[Recorded data]
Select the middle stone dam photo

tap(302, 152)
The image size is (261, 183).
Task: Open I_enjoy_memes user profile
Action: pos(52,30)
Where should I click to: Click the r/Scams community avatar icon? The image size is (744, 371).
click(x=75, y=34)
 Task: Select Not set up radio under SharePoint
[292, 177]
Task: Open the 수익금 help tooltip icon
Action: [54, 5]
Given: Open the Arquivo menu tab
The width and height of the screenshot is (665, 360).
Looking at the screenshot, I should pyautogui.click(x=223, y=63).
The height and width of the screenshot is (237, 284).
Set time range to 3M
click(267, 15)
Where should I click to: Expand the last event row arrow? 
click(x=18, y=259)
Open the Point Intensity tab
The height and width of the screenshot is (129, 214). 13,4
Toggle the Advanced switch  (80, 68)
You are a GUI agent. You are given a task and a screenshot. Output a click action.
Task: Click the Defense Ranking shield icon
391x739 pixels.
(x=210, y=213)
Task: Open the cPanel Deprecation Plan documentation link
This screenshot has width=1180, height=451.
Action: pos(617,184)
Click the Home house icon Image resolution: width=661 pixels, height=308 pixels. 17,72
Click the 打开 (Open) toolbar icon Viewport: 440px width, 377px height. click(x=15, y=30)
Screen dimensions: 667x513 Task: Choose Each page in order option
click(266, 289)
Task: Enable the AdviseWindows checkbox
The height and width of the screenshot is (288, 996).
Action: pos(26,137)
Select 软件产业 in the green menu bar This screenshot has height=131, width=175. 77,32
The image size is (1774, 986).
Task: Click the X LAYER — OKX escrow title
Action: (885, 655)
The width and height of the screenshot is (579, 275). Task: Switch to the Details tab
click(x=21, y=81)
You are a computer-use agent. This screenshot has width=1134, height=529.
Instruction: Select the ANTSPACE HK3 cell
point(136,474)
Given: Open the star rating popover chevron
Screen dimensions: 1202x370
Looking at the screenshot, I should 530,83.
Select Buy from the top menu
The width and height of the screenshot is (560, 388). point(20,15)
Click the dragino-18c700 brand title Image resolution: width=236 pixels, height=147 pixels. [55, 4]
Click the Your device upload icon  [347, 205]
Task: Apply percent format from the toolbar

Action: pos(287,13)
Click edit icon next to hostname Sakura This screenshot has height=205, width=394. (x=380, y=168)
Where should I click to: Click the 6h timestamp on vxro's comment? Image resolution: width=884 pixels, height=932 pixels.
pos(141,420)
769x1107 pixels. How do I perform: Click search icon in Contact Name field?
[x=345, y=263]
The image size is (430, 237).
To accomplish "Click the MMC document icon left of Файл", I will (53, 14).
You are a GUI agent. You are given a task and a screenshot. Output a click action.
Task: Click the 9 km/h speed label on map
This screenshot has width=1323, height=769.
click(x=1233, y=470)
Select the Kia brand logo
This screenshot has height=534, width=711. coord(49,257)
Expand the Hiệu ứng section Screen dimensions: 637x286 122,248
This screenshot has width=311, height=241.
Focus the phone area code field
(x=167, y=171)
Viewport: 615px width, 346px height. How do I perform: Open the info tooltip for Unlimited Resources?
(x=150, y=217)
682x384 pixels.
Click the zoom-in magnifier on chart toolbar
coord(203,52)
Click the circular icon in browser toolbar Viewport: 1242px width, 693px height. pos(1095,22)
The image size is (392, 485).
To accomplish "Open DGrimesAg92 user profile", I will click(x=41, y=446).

The problem: All that is wanted is the number of lines in the records that include the string "accomplish".

Expected answer: 2